▸ **EXERCISE BRIEF**
Search the records for the word "agent" and copy each line in which it appears.

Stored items
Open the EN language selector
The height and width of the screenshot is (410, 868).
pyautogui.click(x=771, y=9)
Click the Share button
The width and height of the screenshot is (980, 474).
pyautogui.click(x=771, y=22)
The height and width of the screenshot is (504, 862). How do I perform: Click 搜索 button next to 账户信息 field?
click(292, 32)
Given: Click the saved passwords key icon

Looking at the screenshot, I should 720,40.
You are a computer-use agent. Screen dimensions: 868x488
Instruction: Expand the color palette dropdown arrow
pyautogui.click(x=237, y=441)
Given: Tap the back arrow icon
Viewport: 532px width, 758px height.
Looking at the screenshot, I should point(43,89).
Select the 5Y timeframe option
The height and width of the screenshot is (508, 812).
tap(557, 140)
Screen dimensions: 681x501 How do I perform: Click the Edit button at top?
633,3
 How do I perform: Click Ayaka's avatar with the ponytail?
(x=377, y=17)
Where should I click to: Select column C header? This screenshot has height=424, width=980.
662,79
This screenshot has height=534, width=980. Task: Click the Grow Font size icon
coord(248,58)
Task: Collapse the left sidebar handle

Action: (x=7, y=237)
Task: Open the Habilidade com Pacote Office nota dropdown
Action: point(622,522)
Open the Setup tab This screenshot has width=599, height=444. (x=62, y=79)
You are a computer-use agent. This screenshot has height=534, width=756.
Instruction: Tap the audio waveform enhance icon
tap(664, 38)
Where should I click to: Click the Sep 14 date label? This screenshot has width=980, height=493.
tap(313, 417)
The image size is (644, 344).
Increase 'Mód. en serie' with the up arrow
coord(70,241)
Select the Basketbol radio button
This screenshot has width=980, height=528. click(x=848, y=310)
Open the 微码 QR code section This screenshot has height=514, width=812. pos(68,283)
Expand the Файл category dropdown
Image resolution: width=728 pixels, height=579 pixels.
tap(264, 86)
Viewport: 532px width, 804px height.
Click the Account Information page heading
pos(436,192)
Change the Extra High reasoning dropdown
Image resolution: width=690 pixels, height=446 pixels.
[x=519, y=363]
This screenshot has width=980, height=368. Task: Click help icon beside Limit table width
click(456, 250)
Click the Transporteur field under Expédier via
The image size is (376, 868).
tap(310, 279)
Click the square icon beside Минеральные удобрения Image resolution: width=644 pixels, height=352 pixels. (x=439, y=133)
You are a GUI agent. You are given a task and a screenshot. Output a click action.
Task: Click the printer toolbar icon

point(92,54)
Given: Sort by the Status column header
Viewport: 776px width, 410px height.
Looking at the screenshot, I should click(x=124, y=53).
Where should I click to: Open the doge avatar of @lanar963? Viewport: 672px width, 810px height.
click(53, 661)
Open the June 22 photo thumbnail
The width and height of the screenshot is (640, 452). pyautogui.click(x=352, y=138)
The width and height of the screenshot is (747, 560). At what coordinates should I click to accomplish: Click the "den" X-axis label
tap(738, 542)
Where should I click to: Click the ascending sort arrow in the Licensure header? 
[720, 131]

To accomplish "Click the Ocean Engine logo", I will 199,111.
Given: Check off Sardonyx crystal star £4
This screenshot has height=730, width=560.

▸ **EXERCISE OUTPUT**
You are a computer-use agent. Screen dimensions: 868x488
You are a computer-use agent. This screenshot has height=534, width=756.
You are a GUI agent. You are given a task and a screenshot. Output a click action.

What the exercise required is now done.